1947-1962. Raid fascisti a Roma,
una storia da (ri)scrivere
C’è un lasso temporale relativamente ampio, costellato di episodi violenti, di provocazioni infami, di dolore inflitto sulla carne ferita, che non può essere lasciato da parte, ma recuperato nel suo insieme e raccontato con dovizia di particolari. Questa la convinzione che ha animato Alberto Di Consiglio, commerciante con la passione per la storia, nel farsi promotore di un lavoro di ricerca che vuole salvare dall’oblio alcune pagine recenti di vita ebraica romana, e in particolare i 15 anni (1947-1962) in cui il Portico d’Ottavia fu spesso ostaggio di scorribande della peggior teppaglia fascista, che faceva riecheggiare in quei luoghi i biechi slogan della propaganda antisemita costituendo al tempo stesso una minaccia fisica per i residenti.
Un impegno concluso a ridosso di una data simbolica per la coscienza collettiva: l’anniversario della razzia del 16 ottobre ’43, l’infame atto che fu il preludio alla deportazione di oltre un migliaio di persone nei campi di sterminio nazisti. La sfida di questa ricerca, sostenuta da Progetto Memoria, realtà da poco ricostituitasi come associazione autonoma sotto l’egida del Cdec di Milano e del dipartimento culturale della Comunità romana, è quella di aprire una nuova stagione di consapevolezza. Anche fuori dal mondo ebraico, in quella società italiana che sembra oggi all’oscuro di ciò che accadde allora e delle molte tensioni che la Comunità si trovò a fronteggiare.
“Sembra incredibile che gli ebrei romani abbiano nuovamente affrontato a viso aperto chi, pochi mesi prima, aveva sostenuto o addirittura contribuito alla loro deportazione nei campi. Non era più antisemitismo di Stato, naturalmente, ma la viva minaccia di quel periodo è un fatto da restituire alla storiografia. Il mio auspicio – spiega Di Consiglio – è che questo sasso lanciato nello stagno serve a stimolare un approfondimento articolato ed esaustivo”.

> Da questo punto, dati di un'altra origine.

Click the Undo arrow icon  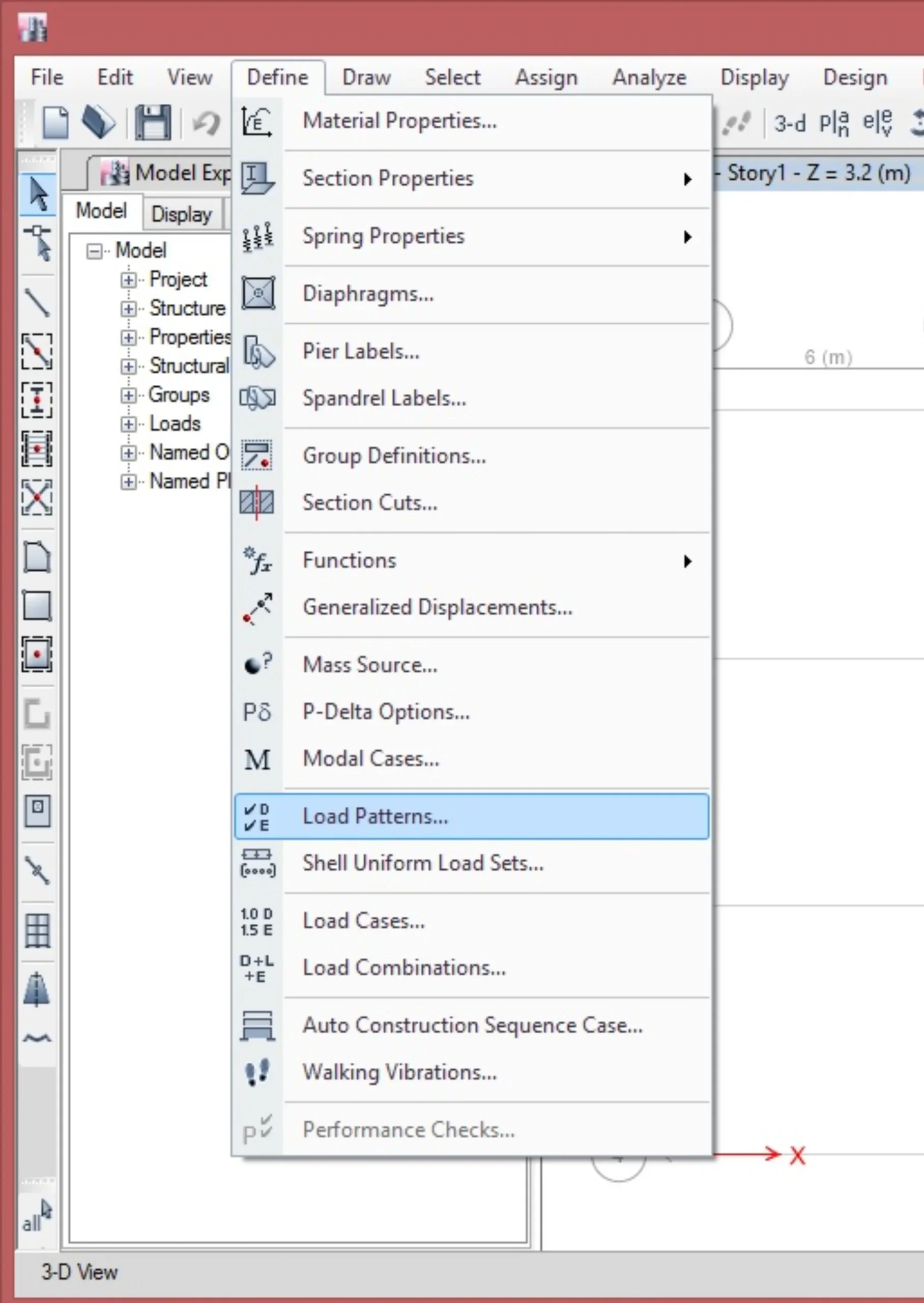[206, 123]
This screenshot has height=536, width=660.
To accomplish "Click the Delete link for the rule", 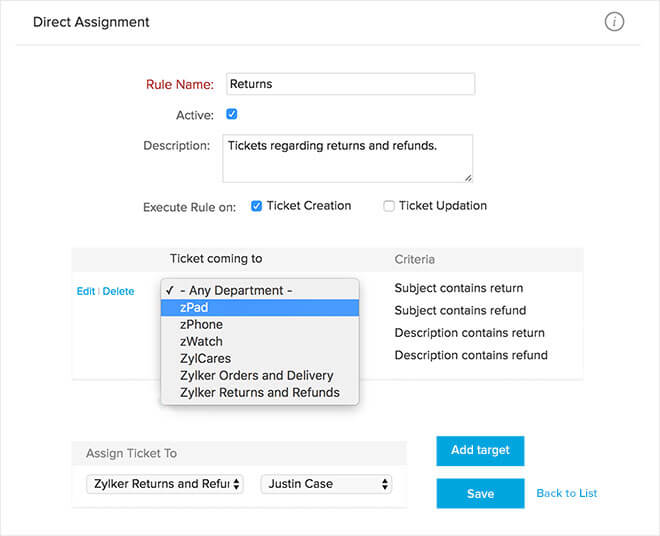I will [118, 292].
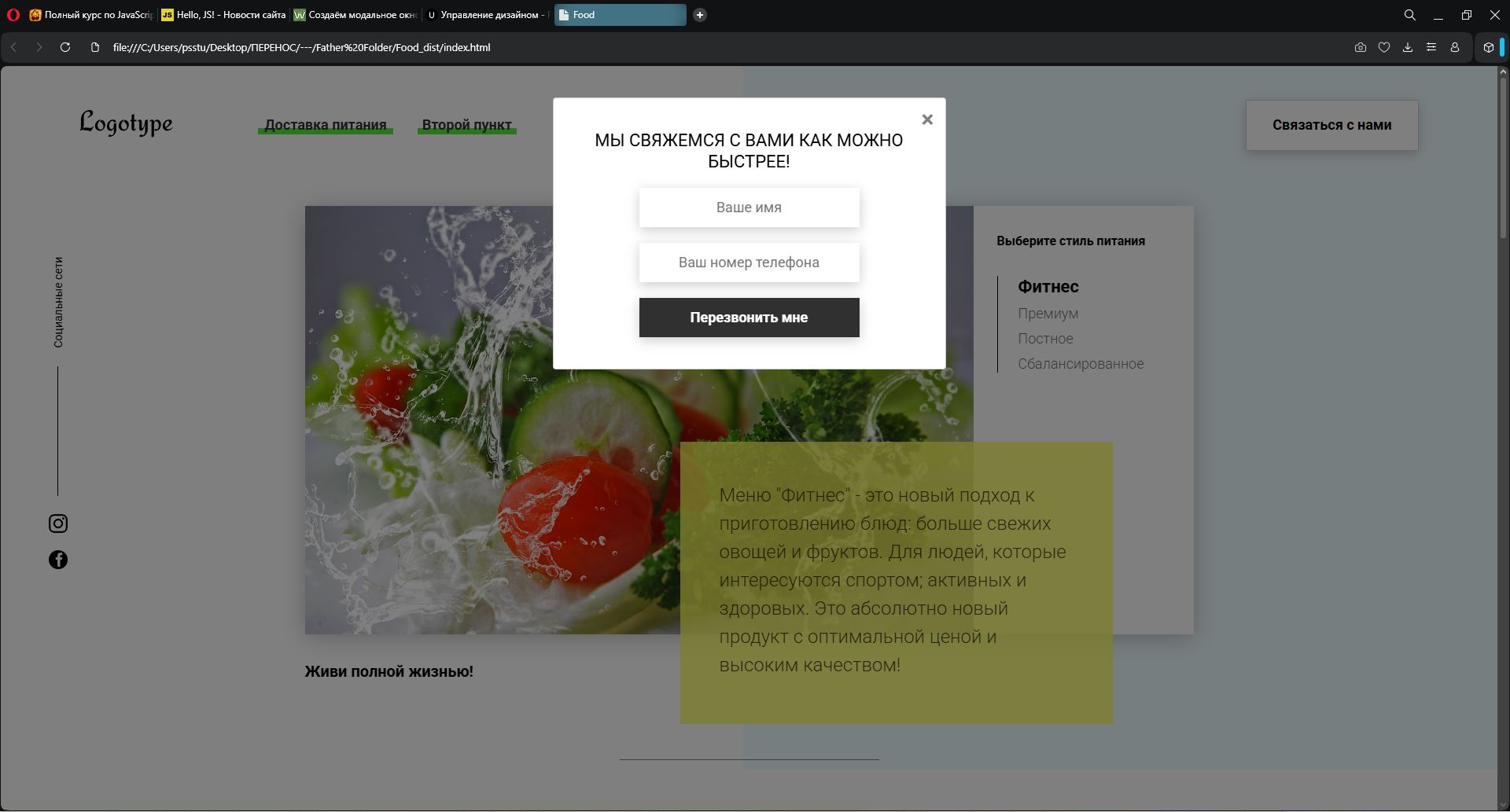Click the page's vertical scrollbar

(1502, 157)
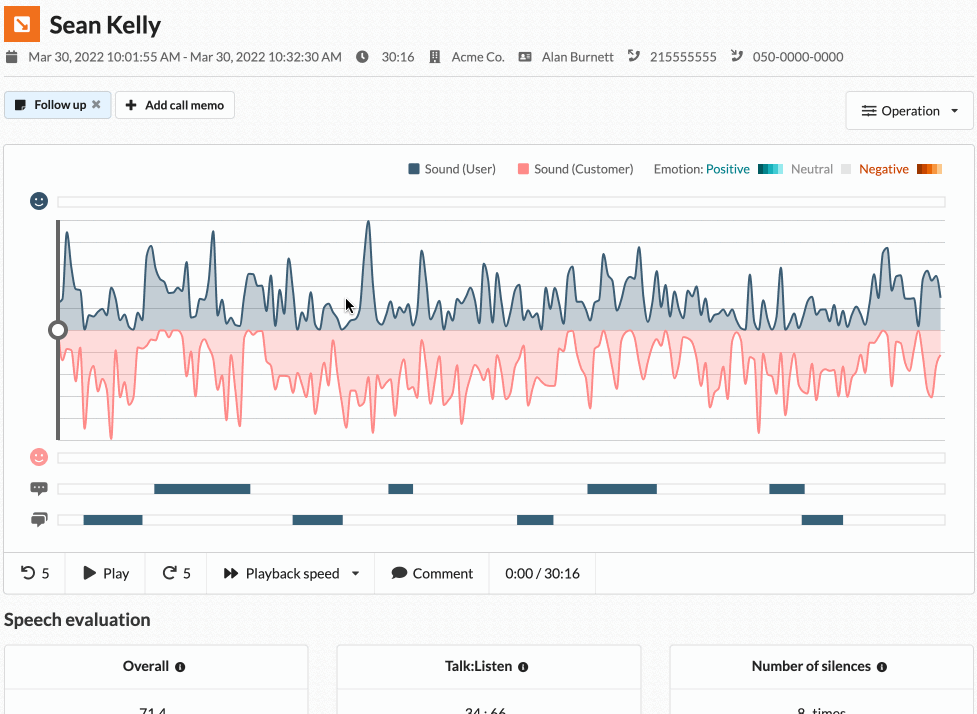Click the info icon beside Talk:Listen
Image resolution: width=977 pixels, height=714 pixels.
[x=523, y=667]
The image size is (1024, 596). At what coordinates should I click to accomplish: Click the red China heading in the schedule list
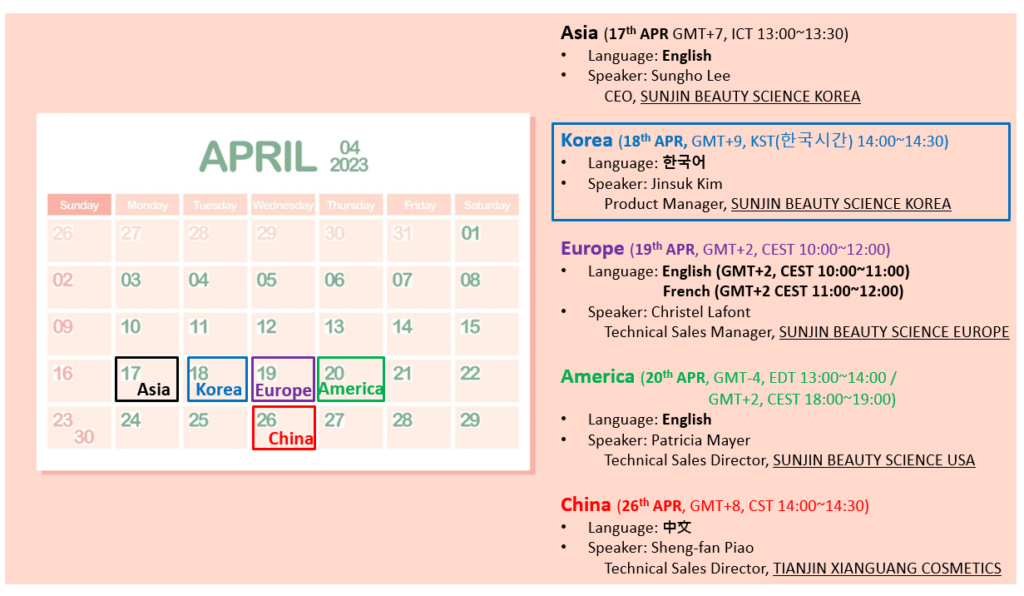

Ritagli di giornale, affissioni, vignette, vecchie fotografie: Di Consiglio è andato a scavare negli archivi e nel proprio vissuto familiare. Il padre Pacifico, il mitico “Moretto” (immagine in alto a destra), fu infatti uno dei grandi protagonisti di quell’epoca. È a lui ad esempio che si deve la costituzione di un gruppo di volontari dedicati alla messa in sicurezza del quartiere 24 ore su 24. Il Moretto quella teppaglia la conosceva bene. Come si racconta nel volume Il ribelle del ghetto, scritto a quattro mani da Alberto e dal giornalista Maurizio Molinari, che ripercorre le sue incredibili imprese nella Capitale a cavallo tra la promulgazione delle Leggi Razziste, l’otto settembre, le violenze antiebraiche del terribile biennio ’43-44.
“Mio padre ha sempre reagito, mettendo a rischio la propria vita in molteplici occasioni e trasformandosi in un incubo per gli aguzzini che avevano la sfortuna di incontrare i suoi pugni” ricorda con orgoglio Alberto. Normale che proprio Di Consiglio diventasse la figura carismatica attorno cui raccogliersi per reagire di fronte alle nuove minacce. Squadre di volontari, delle diverse estrazioni sociali, insieme per un fine comune. Un gruppo coeso che non si sarebbe fatto schiacciare, organizzandosi scientificamente e rispondendo punto per punto alle provocazioni, come ricorda l’efficace vignetta pubblicata dalla stampa locale in cui si raffigura una pecorella ebrea intenta ad azzannare una belva col fez. Tra quei volontari anche Enrico Modigliani, ex parlamentare e fondatore del Progetto Memoria. “All’epoca – ricorda – vigeva una netta contrapposizione tra ebrei borghesi ed ebrei ‘di piazza’. L’idea di stare assieme si rivelò lungimirante, sia nel suo scopo primario che per abbattere alcune barriere al nostro interno”. Anche per questo, dice Modigliani, è fondamentale che la ricerca prosegua.
Una convizione condivisa da Sandra Terracina, segretaria di Progetto Memoria. “È un argomento sul quale esistono poche memorie scritte e su cui molto può essere tirato fuori. Anche perché – spiega – ciascuno di noi è coinvolto in questa storia”.
Per una conferma basta consultare il significativo archivio del sito www.memoriebraiche.it.
Tra i molti intervistati è infatti ricorrente il riferimento a quegli accadimenti e a una memoria da riscoprire in tutte le sue sfumature.